Excerpt:
:::

This analysis is persuasive and insightful, but Baker's emphasis on the 'free-floating' character of contemporary film and photographic practice cannot easily be elaborated in relation to Byrne's work. In particular, it cannot fully account for the fact that Byrne has often favoured modes of presentation other than projection - for example, the monitors employed in both Why it's time for Imperial, again and New sexual lifestyles. Baker's emphasis on processes of deterritorialization also tends to obscure the significance of parallel processes, which could perhaps be understood as forms of "localisation," within the spheres of production and exhibition. As Baker points out, the "post-productive" moment is characterised by the dissociation of finance capital from "the concrete context of its productive geography."23 But this very dissociation can contribute to a powerful economic, political (and cultural) investment in the specificity of place, and context. The emergence of post-productive capitalism, charted by Jameson, has been paralleled by an increased investment in the rhetoric - and experience - of place and context, on the part of artists and institutions. These developments are highly complex and have been theorised both in relation to institutional strategies of audience development24 and critical activist practice.25
The ongoing transformation of 'post-industrial' urban environments into cultural capitals, through public-private finance, also points towards the instrumentalisation of 'place' within the globalised art economy. Bilbao's Guggenheim Museum (designed by Frank Gehry) remains the best-known example of this model, and the term 'Bilbao-Effect' has even been used as shorthand to describe this type of transformation. In fact, Foster references Gehry's work, specifically his mobilisation of computer technology, in order to illustrate his theory of 'second-order abstraction', whereby an image can become an object and yet retain the status of an abstraction.26 The prevalence of the 'projected image' (paralleled by an exploration of narrative and cinematic convention) in blockbuster exhibitions such as Documenta could perhaps be understood in relation to this 'effect'. The biennale exhibition circuit is, arguably, dependent upon structures of funding that are linked to the reinvention and exploitation of urban spaces as tourist destinations. These strategies have, in turn, become a topic for curatorial, critical and artistic analysis, particularly within more self-conscious biennial projects, such as Manifesta.27
An investigation of 'second-order abstraction', in terms of its relation to structures of production and exhibition, is also evident within specific artworks, such as Pierre Huyghe's, Streamside day (2003). Here, Huyghe borrows from the iconography of Japanese anime and Disney fairytale to envision and stage an invented suburban festival within an actual North American suburb. The project explores not simply the (by-now-familiar) artificiality of suburbia, but also its own status as an artwork masquerading as a community project. Artificiality also functions as a key point of reference in Thomas Demand's contribution to the 2004 São Paulo Bienal. In a project that encompassed architectural, photographic and film components, Demand extended his usual practice of simulation to recreate a cinema that apparently exists elsewhere in the Bienal pavilion, producing a profound sense of disorientation and calling attention to the building's alternative history as an industrial exhibition space.28 The key issue linking these otherwise disparate projects is that the exploration of abstraction, and virtualisation, is extended into the space of exhibition and reception.

:::

Written problem: What did Thomas Demand recreate for the 2004 São Paulo Bienal, according to the essay excerpt on film and place?

Record extracts:
:::

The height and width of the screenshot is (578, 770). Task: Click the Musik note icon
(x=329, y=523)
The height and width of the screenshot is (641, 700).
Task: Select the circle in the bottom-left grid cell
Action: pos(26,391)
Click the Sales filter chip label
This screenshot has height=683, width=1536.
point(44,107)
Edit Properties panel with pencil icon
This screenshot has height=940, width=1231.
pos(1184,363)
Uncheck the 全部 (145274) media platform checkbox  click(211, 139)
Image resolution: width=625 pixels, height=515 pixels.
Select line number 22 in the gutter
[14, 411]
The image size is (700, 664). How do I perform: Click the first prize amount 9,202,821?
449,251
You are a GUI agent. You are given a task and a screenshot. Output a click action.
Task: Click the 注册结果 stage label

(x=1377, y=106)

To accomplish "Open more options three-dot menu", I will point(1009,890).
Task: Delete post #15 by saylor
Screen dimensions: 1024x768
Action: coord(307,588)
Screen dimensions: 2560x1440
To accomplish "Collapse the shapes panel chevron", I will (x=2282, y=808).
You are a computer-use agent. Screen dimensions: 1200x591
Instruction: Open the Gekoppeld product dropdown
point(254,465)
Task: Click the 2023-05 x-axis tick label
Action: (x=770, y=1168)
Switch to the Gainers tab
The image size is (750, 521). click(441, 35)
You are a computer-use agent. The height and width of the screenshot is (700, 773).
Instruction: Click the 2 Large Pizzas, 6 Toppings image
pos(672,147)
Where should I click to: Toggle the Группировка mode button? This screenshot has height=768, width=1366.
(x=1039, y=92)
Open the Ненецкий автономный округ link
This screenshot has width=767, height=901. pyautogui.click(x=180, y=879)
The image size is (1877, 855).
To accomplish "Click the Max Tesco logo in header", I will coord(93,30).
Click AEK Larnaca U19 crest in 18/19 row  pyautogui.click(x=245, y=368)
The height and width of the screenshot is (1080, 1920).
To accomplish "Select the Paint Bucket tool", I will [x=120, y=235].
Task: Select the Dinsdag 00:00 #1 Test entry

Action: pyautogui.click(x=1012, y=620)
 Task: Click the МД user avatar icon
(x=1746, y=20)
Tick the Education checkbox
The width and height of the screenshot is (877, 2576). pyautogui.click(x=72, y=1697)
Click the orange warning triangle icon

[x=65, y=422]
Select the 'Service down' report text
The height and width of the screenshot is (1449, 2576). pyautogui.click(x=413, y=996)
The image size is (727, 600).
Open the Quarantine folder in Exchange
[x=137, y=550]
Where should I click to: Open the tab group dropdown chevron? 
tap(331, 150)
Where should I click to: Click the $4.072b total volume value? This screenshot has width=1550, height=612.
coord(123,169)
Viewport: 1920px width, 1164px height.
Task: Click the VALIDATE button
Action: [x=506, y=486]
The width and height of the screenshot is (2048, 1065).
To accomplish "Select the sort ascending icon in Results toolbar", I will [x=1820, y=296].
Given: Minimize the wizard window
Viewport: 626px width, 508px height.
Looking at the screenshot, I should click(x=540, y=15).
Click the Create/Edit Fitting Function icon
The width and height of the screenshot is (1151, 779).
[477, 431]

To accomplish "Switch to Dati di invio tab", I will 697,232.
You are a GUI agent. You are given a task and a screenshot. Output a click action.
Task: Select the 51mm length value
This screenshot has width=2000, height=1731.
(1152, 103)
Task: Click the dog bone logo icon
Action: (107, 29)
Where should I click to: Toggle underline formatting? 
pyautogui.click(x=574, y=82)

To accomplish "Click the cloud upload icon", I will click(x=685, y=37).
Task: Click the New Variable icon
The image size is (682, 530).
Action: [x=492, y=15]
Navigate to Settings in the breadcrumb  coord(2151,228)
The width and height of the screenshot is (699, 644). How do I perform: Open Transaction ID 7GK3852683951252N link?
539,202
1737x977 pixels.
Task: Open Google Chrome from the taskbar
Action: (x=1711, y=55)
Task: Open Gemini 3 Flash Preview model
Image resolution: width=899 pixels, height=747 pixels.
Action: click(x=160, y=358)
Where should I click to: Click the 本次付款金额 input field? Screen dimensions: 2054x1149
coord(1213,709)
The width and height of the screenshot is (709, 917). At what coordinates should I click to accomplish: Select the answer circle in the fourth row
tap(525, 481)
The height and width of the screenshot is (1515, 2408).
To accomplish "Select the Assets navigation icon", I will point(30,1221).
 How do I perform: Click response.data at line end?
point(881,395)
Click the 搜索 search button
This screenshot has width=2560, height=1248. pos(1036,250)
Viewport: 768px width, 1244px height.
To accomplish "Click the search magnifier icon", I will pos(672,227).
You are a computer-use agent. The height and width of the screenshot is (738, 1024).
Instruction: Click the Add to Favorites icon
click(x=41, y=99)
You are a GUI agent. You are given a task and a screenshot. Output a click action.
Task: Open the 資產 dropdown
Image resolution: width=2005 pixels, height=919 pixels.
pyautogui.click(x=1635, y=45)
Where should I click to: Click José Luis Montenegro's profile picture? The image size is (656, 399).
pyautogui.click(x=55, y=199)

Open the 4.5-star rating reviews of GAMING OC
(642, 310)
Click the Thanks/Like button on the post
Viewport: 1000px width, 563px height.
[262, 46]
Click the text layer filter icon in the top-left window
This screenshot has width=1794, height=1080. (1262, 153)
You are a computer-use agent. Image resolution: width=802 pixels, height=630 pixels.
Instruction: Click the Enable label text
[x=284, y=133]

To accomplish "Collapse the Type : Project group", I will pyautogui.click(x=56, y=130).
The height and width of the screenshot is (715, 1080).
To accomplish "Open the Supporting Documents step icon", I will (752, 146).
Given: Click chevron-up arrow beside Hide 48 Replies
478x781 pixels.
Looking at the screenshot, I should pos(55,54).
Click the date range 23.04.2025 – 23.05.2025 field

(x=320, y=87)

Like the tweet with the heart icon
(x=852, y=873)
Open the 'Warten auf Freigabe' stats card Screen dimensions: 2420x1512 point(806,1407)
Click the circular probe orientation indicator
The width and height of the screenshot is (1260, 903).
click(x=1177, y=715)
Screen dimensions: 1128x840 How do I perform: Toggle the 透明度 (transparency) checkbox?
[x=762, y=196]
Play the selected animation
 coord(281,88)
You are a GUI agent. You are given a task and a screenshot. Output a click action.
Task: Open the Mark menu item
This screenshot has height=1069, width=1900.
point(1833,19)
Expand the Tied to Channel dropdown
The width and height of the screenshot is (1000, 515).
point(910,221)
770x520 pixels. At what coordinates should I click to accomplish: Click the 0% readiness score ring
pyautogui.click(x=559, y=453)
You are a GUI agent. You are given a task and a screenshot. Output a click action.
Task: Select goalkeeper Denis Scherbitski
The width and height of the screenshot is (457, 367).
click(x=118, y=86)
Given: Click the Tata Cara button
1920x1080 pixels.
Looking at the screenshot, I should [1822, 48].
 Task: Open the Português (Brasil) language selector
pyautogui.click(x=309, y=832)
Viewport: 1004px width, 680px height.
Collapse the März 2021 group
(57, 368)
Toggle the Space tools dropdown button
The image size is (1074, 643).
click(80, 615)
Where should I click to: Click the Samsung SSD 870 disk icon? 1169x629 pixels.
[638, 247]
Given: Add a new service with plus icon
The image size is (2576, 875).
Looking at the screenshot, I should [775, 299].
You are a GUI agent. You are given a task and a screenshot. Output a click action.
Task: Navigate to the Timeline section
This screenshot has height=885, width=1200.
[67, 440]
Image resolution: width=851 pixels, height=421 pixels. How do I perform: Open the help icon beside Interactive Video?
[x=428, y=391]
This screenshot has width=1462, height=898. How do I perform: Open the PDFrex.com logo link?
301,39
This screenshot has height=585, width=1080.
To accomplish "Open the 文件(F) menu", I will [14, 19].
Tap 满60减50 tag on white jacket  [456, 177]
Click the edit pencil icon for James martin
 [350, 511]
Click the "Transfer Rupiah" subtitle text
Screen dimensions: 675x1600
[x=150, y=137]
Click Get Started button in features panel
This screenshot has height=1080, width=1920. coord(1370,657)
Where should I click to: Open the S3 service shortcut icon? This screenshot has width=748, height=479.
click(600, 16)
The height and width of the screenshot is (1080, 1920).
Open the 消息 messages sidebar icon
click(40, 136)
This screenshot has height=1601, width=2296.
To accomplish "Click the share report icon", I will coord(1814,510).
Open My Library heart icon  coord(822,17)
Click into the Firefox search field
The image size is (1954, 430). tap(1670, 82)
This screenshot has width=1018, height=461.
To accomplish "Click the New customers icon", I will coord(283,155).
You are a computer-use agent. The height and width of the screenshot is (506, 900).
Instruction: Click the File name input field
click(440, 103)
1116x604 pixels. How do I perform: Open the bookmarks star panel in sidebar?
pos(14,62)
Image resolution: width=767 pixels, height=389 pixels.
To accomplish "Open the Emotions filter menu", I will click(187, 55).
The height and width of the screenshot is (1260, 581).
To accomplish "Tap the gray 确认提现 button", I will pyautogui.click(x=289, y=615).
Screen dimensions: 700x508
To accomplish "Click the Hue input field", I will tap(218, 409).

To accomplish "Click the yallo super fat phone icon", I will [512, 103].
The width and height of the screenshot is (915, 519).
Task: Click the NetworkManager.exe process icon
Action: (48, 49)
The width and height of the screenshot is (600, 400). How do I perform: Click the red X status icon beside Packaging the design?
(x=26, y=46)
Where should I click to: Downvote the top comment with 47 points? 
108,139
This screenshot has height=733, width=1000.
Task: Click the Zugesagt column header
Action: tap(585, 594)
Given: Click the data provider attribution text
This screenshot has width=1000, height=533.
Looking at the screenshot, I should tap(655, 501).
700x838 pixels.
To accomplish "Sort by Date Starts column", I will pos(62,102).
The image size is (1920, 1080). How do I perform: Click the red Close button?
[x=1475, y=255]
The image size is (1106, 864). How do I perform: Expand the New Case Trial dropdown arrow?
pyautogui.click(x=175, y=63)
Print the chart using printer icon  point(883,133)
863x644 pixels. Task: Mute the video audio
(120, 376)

:::

Written answer: He recreated a cinema that apparently exists elsewhere in the Bienal pavilion.